The performance secret. The compiler detects hot patterns and emits single ops instead of multi-op sequences:

Fused Op	Replaces	Effect
`AccumSumLoop(sum, i, limit)`	`GetSlot + GetSlot + Add + SetSlot + PreInc + NumLt + JumpIfFalse`	Entire counted sum loop in one dispatch
`SlotIncLtIntJumpBack(slot, limit, target)`	`PreIncSlot + SlotLtIntJumpIfFalse`	Loop backedge in one dispatch
`ConcatConstLoop(const, s, i, limit)`	`LoadConst + ConcatAppendSlot + SlotIncLtIntJumpBack`	String append loop in one dispatch
`PushIntRangeLoop(arr, i, limit)`	`GetSlot + PushArray + ArrayLen + Pop + SlotIncLtIntJumpBack`	Array push loop in one dispatch

Each fused op eliminates N-1 dispatch cycles, stack pushes, and branch mispredictions from the hot path.

[0x05] OP CATEGORIES

129 opcodes across 10 categories:

Category	Count	Examples
Constants & Stack	~12	`LoadInt`, `LoadFloat`, `Pop`, `Dup`, `Swap`
Variables	~8	`GetVar`, `SetVar`, `GetSlot`, `SetSlot`
Arrays & Hashes	~25	`ArrayPush`, `HashGet`, `MakeArray`, `HashKeys`
Arithmetic	~9	`Add`, `Sub`, `Mul`, `Div`, `Pow`
Comparison	~14	`NumEq`, `StrLt`, `Spaceship`
Control Flow	~5	`Jump`, `JumpIfFalse`, `JumpIfTrueKeep`
Functions	~3	`Call`, `Return`, `PushFrame`
Shell Ops	~24	`Exec`, `PipelineBegin`, `Redirect`, `Glob`, `TestFile`
Fused	~8	`AccumSumLoop`, `SlotIncLtIntJumpBack`
Extension	2	`Extended(u16, u8)`, `ExtendedWide(u16, usize)`

[0x06] EXTENSION MECHANISM

Language-specific opcodes use Extended(u16, u8) which dispatches through a handler table registered by the frontend:

let mut vm = VM::new(chunk);
vm.set_extension_handler(Box::new(|vm, id, arg| {
    match id {
        0 => { /* language-specific op 0 */ }
        1 => { /* language-specific op 1 */ }
        _ => {}
    }
}));

stryke registers ~450 extended ops. zshrs registers ~20. awkrs registers ~95. They don't conflict — each frontend owns its own ID space.

[0x07] JIT COMPILATION

The JitCompiler compiles eligible chunks to native code via Cranelift 0.130. Enable with cargo add fusevm --features jit.

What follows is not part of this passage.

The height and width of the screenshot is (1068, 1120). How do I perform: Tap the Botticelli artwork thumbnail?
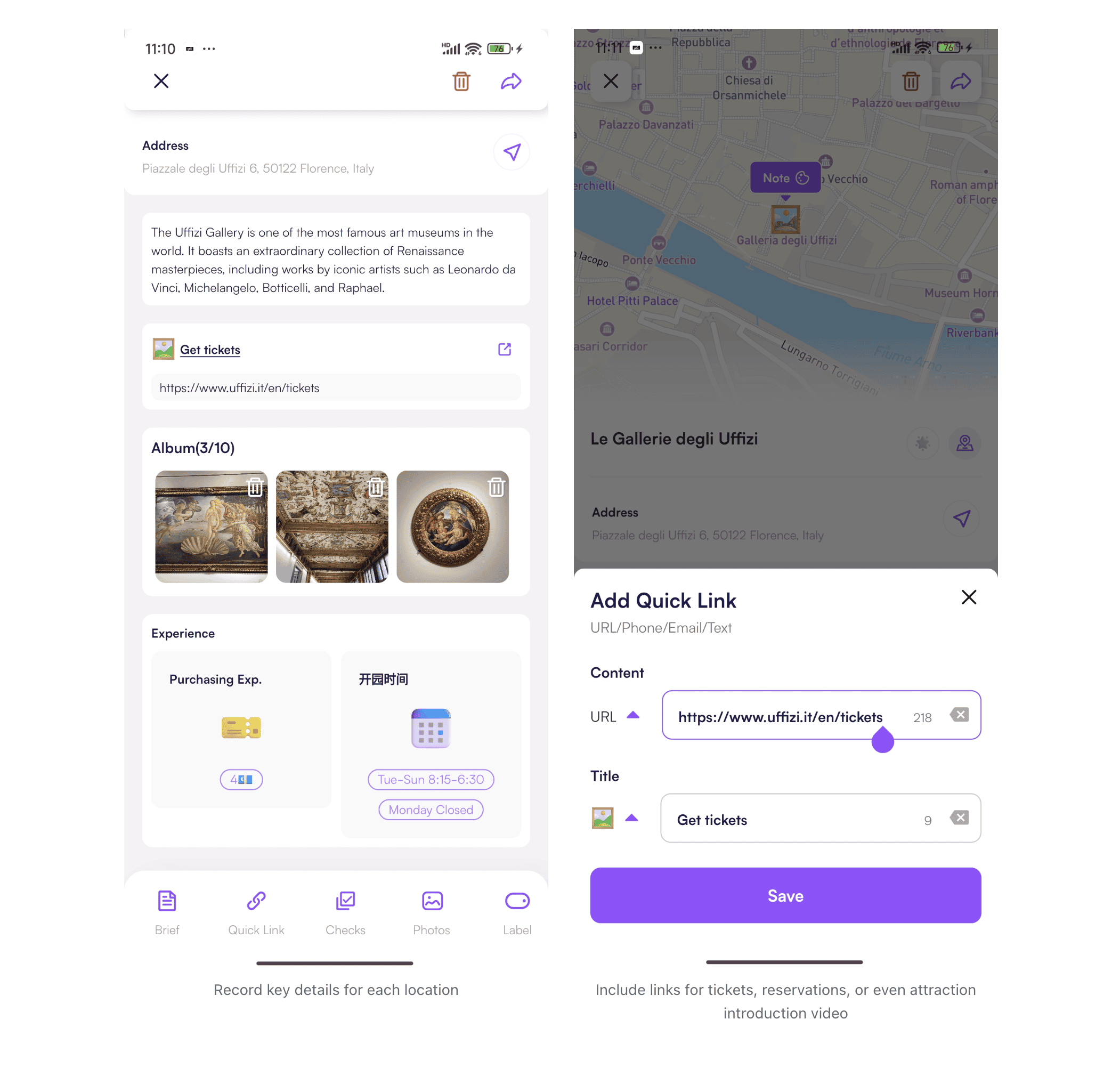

use fusevm::{JitCompiler, ChunkBuilder, Op, Value};

let mut b = ChunkBuilder::new();
b.emit(Op::LoadInt(40), 1);
b.emit(Op::LoadInt(2), 1);
b.emit(Op::Add, 1);
let chunk = b.build();

let jit = JitCompiler::new();
if jit.is_linear_eligible(&chunk) {
    // Compiles to native x86-64/aarch64, caches, and runs
    let result = jit.try_run_linear(&chunk, &[]);  // Some(Int(42))
}

Linear JIT — eligible ops

Category	JIT'd Ops
Constants	`LoadInt`, `LoadFloat`, `LoadConst` (int/float), `LoadTrue`, `LoadFalse`
Arithmetic	`Add`, `Sub`, `Mul`, `Div`, `Mod`, `Pow`, `Negate`, `Inc`, `Dec`
Comparison	`NumEq`/`Ne`/`Lt`/`Gt`/`Le`/`Ge`, `Spaceship`
Bitwise	`BitAnd`/`Or`/`Xor`/`Not`, `Shl`, `Shr`
Logic	`LogNot`
Stack	`Pop`, `Dup`, `Swap`, `Rot`
Slots	`GetSlot`, `SetSlot`, `PreIncSlot`, `PreIncSlotVoid`, `AddAssignSlotVoid`

Int/float promotion: when either operand is float, both are promoted to f64. Cranelift emits iadd/fadd/fcvt_from_sint as needed. Runtime helpers for Pow (wrapping integer + f64::powf) and Mod (float fmod).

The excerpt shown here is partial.